Disclaimer: I do not own Harry Potter, and I am making no money from this writing. |
Thank you again for all the reviews!
Chapter Twenty—From a
Distance
Harry stood
staring into the mirror, and told himself he was a fool to fear seeing the
shadows of Nihil. He hadn’t appeared again after the first time, and Harry
hadn’t seen Arrowshot, either. He’d flinched instinctively from reflective
surfaces for a while after that, and Hermione had cast a detection spell that
would let her and Ron know in a moment if he was in any danger, but no, nothing
had happened.
It isn’t Nihil you’re afraid of, said a
wise voice in the back of his head.
Harry took
a deep breath and shut his eyes. No, it wasn’t, but he didn’t see what
admitting that aloud would gain him.
Perhaps it would help you to be more honest.
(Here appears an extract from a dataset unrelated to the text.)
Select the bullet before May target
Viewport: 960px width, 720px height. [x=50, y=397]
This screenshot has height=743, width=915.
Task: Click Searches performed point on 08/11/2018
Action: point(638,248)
That was what Draco objected to, the lack of honesty. And if you could show him
that you’re committed to living without lies now, do you think he would take
you back?
Harry shook
his head, not opening his eyes to see what his reflection did in return. No, of
course not. Draco had said in his tirade that he didn’t want to partner with
Harry again, and that hadn’t happened, but only because of outside
circumstances. Harry could still try to give him part of what he wanted, and his major longing seemed to be for
freedom from Harry.
I want to give him what he wants. I still
care for him.
Of course
he did. Harry knew he was the one who had caused the breach between them, and
he didn’t blame Draco for his reaction. He would have liked to come nearer, to speak to Draco more often, to apologize
all the time, to ask him how else he could make up for this, but he didn’t
deserve that, and Draco didn’t want him to do it.
Did Draco
still care for him?
Harry
opened his eyes to face the stupid mirror again and shrugged stiffly. He
couldn’t run his life on the hope that Draco did. He had every right not to, he
wasn’t about to make some move that would betray the true state of his
feelings—how could Harry ask him to do that, when Draco had given him so much
trust that went unreciprocated?—and probably his anger would hold him away even
if his love for Harry was still strong.
It hurt. It
hurt all the time, like a broken limb that no Healer could set. But even to
feel that pain was sort of dishonorable, Harry felt, because it prioritized his
feelings over Draco’s. He would just have to live with what he had done, what
he had brought on both of them.
Even so,
his heart quickened as he stepped out of the bathroom and joined Ron and
Hermione. They were going to meet in Ron’s rooms and try to use compatible magic
to read Nihil’s thoughts from a distance.
He didn’t
deserve it, but he would be close enough to see and touch Draco again. It was
all he wanted.
*
A closed
door should not have been so intimidating.
Draco
folded his fingers into a loose fist and leaned against the wall next to the
door. He wanted to take his eyes off it; he wanted to look casual, so that
anyone who was walking down the corridor wouldn’t find it strange that he was
visiting the Weasel. But he knew the tense lines of his body gave him away.
He had had
a letter from his mother last night, another apparent plea for him to listen to
Lucius and obey with a second message tucked in between the lines. She had told
him that the potion she’d administered had little effect so far, but for as
short as a time as Lucius had consumed it, that was not unusual. She warned
Draco not to return for Christmas holidays if she could not get Lucius under
control by that time.
She said it
so casually, as if she expected Draco to be blind to the implications of such a
statement.
Draco shut
his eyes, and used that means to cut himself off from the sight of the door. He
thought purely about his mother for a few moments, and then nodded. They were
both doing their part to uphold the dignity and honor of the Malfoy family. His
part was harder than his mother realized, but still not as difficult as hers.
He knew
what she would look like if she could hear him speak those words: pale and
upright, dropping her eyes slightly in false modesty, although her cheeks would
flush in the pleasure she couldn’t hide. I
am only doing what I must, she would murmur in the cold voice he had never
tired of hearing when he was young and had watched his mother insult people in
public who had thought they were receiving compliments from her. What anyone must who wishes to live well.
Draco
waited until that vision filled his mind and changed it, altered all the
emotions he was feeling so that he didn’t wallow so deep in self-pity anymore.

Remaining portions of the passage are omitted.